Not everyone agrees, however. The movement to push blockchain security into hardware owned by third parties is part of Accenture’s broader, and controversial, push to make distributed ledgers more appetizing to legacy financial infrastructure providers and other organizations held accountable to regulators.

The 'redactable blockchain'

In December, Accenture published an article in the New York Times relaying its vision for 'redactable blockchains' that, instead of relying on a consensus-driven hard fork like the one experienced by ethereum to undo transactions, relies on the ability to edit their history using highly protected private keys.

While critics have jumped on the idea as contrary to the underlying benefits of a distributed network, Geater argued that blockchain redaction accompanied by certified, secure hardware is the only way to get the current financial leaders to truly buy into the technology.

"In the real world, you have overrides and you have lawyers.
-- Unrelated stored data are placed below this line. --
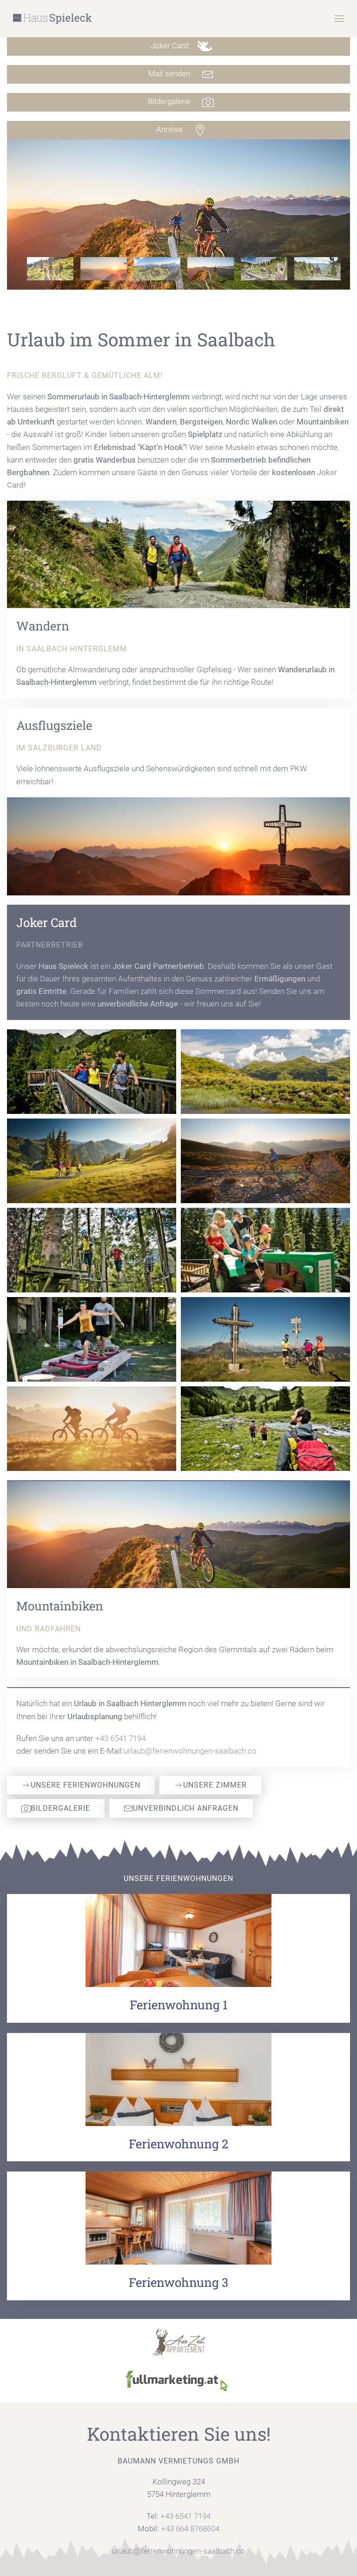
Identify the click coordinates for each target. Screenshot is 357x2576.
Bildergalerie (60, 1808)
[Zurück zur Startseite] (53, 18)
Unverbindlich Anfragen (185, 1808)
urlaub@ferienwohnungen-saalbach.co (190, 1750)
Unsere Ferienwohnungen (85, 1785)
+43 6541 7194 (120, 1738)
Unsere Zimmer (215, 1785)
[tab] (50, 268)
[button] (339, 18)
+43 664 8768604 (190, 2528)
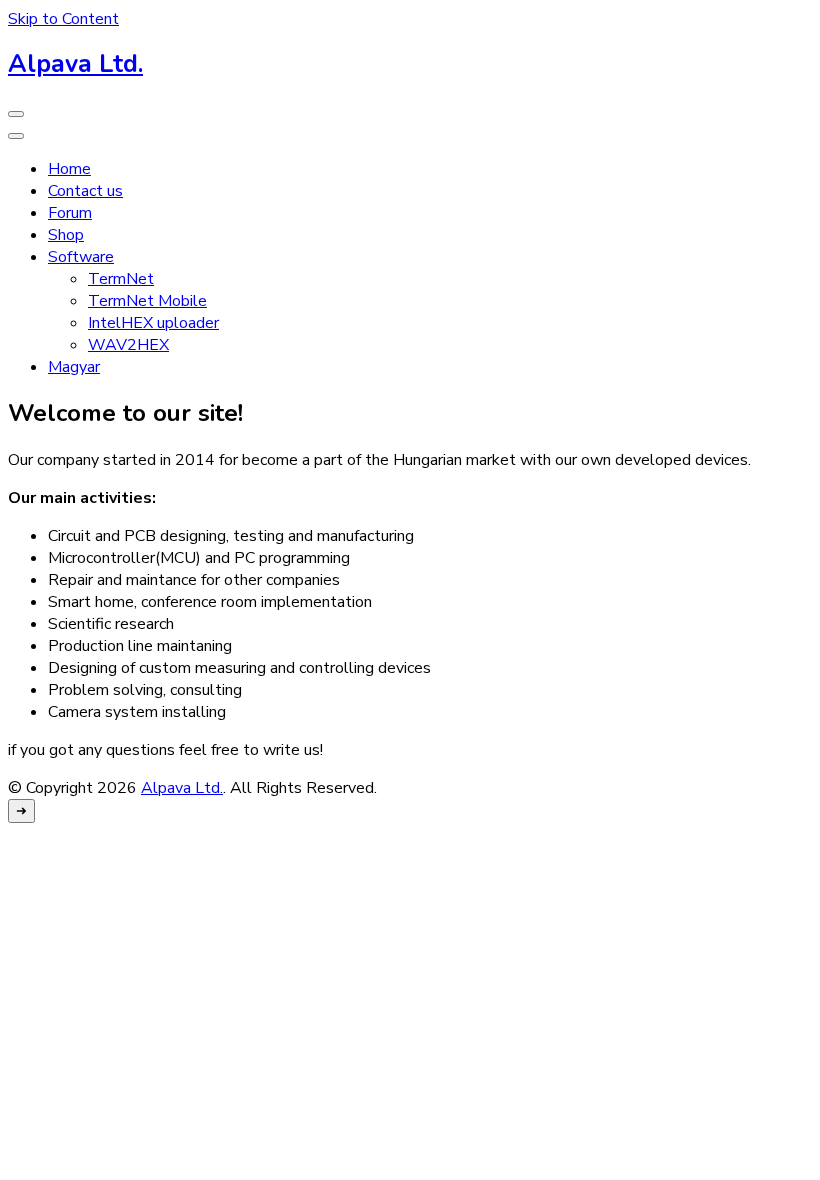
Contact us (85, 191)
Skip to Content (63, 19)
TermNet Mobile (147, 301)
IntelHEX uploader (153, 323)
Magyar (74, 367)
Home (69, 169)
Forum (70, 213)
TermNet (121, 279)
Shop (66, 235)
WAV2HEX (128, 345)
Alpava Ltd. (75, 64)
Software (81, 257)
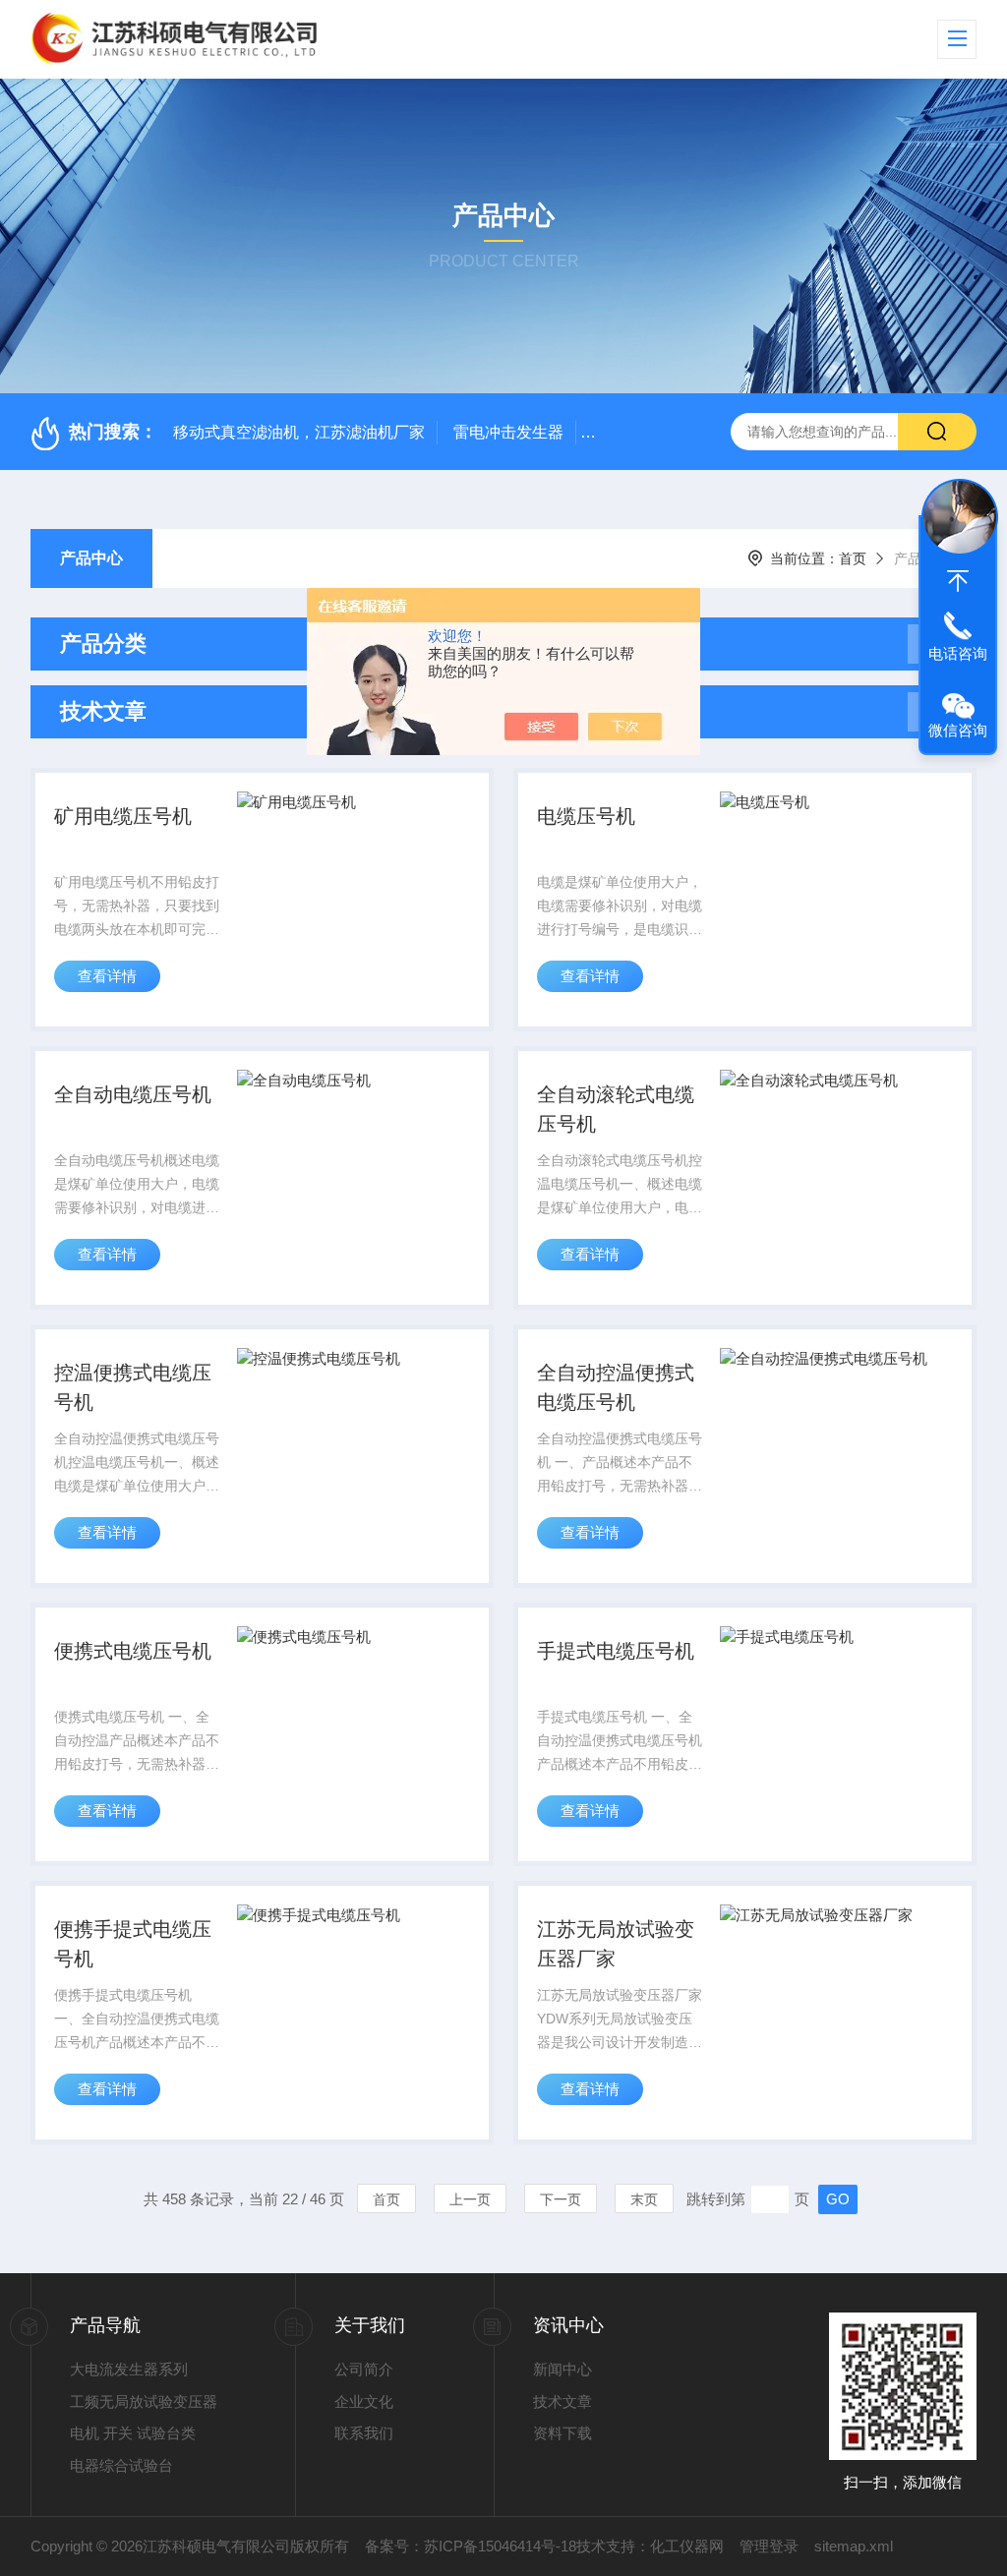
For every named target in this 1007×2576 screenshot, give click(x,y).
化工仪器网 (687, 2546)
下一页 (560, 2199)
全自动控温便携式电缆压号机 (615, 1387)
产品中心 (91, 558)
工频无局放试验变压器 (143, 2401)
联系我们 (363, 2433)
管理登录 (769, 2546)
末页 (644, 2199)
You have disputes, and you need to code all of that kind of process and authority into the system," he said.

"Whereas bitcoin is almost entirely anti-authority and anti-centralization, what Accenture is doing is bringing most of the benefits of that technology, but applying it to cases where businesses do actually have some authority of legal override."

The debate over whether hardware, hard fork or another solution is more desirable remains unresolved, with pre-emptive solutions around standards also springing up.

But, according to Treat, the ability to edit a blockchain and the hardware to protect the keys to those crucial editing rights are inevitable.

"A part of our answer in designing solutions," he said. "we would absolutely store the sharded copies of those keys in HSMs as a further ability to allow people to trust that system.”

Geater concluded that more sophisticated implementations of blockchain than cryptocurrency require more imaginitive solutions:

"That doesn’t translate at all to other use cases; it doesn’t translate as soon as you’re trying to do things like regulatory compliance or multi-way asset trading, rather than coin trading. It doesn’t apply when you’re trying to overlay a real business relationship, and implement it in terms of blockchain, rather than using blockchain itself."